> [WORK REQUIRED]:
Please restate exactly the lines of the data below, beginning with the line containing "[Open Search] (74, 134)" and ending with the last line.

(Dataset entries)
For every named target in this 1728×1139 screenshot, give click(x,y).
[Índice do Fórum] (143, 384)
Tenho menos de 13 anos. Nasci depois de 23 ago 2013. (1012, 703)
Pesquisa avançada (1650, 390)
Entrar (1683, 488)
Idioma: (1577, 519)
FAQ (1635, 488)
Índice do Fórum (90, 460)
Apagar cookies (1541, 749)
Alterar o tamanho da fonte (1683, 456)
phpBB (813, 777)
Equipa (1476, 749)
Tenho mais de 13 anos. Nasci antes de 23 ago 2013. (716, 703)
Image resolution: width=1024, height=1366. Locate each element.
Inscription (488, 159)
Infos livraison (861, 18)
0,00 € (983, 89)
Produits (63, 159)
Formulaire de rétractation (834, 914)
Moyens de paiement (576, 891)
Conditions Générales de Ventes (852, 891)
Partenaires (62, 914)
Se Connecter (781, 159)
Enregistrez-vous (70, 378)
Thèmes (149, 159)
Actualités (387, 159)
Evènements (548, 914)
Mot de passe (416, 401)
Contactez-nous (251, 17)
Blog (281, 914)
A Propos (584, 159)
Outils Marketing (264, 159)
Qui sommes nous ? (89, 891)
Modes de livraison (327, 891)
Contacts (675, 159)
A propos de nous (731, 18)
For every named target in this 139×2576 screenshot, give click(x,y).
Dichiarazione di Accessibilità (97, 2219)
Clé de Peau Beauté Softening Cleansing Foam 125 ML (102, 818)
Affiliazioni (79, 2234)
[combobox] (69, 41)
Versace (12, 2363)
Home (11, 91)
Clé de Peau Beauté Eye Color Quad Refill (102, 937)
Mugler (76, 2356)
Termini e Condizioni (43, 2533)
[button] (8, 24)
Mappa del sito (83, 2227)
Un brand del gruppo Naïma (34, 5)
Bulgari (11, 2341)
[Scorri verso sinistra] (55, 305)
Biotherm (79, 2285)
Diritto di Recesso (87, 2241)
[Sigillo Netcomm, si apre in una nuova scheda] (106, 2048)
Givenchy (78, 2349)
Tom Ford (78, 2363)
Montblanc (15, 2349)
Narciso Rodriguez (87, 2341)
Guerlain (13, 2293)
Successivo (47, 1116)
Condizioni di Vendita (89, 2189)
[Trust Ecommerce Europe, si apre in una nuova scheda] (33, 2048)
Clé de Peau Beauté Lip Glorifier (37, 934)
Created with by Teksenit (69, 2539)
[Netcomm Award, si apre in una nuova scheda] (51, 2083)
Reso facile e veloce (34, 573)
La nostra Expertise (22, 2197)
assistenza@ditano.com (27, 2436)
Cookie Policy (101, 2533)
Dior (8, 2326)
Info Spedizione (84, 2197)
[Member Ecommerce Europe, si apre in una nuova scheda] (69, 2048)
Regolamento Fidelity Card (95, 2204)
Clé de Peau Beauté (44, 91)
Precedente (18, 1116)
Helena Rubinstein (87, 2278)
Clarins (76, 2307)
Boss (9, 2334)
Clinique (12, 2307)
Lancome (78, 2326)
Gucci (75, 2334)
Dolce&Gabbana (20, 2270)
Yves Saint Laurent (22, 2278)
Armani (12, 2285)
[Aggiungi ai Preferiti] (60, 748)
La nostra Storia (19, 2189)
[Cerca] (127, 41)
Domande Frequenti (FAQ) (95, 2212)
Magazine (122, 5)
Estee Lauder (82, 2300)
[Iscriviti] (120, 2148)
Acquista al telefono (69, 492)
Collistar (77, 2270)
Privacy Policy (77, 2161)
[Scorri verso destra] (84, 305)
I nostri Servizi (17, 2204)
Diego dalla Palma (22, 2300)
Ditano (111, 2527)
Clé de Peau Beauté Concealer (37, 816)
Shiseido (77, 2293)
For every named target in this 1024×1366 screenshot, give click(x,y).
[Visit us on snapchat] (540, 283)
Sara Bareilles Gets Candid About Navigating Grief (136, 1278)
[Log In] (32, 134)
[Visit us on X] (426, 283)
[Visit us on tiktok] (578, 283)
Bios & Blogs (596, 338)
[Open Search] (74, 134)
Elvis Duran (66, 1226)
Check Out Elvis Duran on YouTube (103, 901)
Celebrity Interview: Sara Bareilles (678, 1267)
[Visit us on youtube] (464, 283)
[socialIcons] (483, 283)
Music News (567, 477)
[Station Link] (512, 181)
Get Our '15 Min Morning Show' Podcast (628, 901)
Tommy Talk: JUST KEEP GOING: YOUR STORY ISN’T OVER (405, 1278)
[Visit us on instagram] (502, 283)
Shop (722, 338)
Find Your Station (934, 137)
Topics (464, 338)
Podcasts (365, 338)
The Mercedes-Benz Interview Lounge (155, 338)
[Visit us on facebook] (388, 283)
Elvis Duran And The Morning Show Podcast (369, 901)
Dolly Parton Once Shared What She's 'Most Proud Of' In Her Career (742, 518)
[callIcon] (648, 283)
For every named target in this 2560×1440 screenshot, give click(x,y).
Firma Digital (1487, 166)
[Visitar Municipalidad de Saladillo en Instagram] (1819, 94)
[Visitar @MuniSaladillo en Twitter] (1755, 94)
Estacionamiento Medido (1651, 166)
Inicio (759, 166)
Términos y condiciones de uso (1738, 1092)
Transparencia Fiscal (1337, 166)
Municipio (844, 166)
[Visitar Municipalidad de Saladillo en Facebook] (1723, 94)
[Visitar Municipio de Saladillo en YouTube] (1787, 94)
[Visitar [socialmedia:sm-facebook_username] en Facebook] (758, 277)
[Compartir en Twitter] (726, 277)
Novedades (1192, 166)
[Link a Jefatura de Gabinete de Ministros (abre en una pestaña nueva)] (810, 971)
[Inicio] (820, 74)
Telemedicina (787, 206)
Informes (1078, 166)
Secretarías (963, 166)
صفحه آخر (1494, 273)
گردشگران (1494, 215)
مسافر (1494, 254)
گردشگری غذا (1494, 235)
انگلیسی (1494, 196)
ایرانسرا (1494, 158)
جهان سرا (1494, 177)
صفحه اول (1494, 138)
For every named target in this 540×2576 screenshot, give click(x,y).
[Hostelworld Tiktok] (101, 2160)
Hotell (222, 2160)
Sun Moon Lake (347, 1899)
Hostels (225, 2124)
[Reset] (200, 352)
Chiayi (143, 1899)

> [EXERCISE ANSWER]:
[Open Search] (74, 134)
Elvis Duran (66, 1226)
Check Out Elvis Duran on YouTube (103, 901)
Celebrity Interview: Sara Bareilles (678, 1267)
[Visit us on youtube] (464, 283)
[socialIcons] (483, 283)
Music News (567, 477)
[Station Link] (512, 181)
Get Our '15 Min Morning Show' Podcast (628, 901)
Tommy Talk: JUST KEEP GOING: YOUR STORY ISN’T OVER (405, 1278)
[Visit us on instagram] (502, 283)
Shop (722, 338)
Find Your Station (934, 137)
Topics (464, 338)
Podcasts (365, 338)
The Mercedes-Benz Interview Lounge (155, 338)
[Visit us on facebook] (388, 283)
Elvis Duran And The Morning Show Podcast (369, 901)
Dolly Parton Once Shared What She's 'Most Proud Of' In Her Career (742, 518)
[callIcon] (648, 283)
For every named target in this 2560×1440 screenshot, give click(x,y).
Firma Digital (1487, 166)
[Visitar Municipalidad de Saladillo en Instagram] (1819, 94)
[Visitar @MuniSaladillo en Twitter] (1755, 94)
Estacionamiento Medido (1651, 166)
Inicio (759, 166)
Términos y condiciones de uso (1738, 1092)
Transparencia Fiscal (1337, 166)
Municipio (844, 166)
[Visitar Municipalidad de Saladillo en Facebook] (1723, 94)
[Visitar Municipio de Saladillo en YouTube] (1787, 94)
[Visitar [socialmedia:sm-facebook_username] en Facebook] (758, 277)
[Compartir en Twitter] (726, 277)
Novedades (1192, 166)
[Link a Jefatura de Gabinete de Ministros (abre en una pestaña nueva)] (810, 971)
[Inicio] (820, 74)
Telemedicina (787, 206)
Informes (1078, 166)
Secretarías (963, 166)
صفحه آخر (1494, 273)
گردشگران (1494, 215)
مسافر (1494, 254)
گردشگری غذا (1494, 235)
انگلیسی (1494, 196)
ایرانسرا (1494, 158)
جهان سرا (1494, 177)
صفحه اول (1494, 138)
For every named target in this 540×2576 screenshot, give click(x,y).
[Hostelworld Tiktok] (101, 2160)
Hotell (222, 2160)
Sun Moon Lake (347, 1899)
Hostels (225, 2124)
[Reset] (200, 352)
Chiayi (143, 1899)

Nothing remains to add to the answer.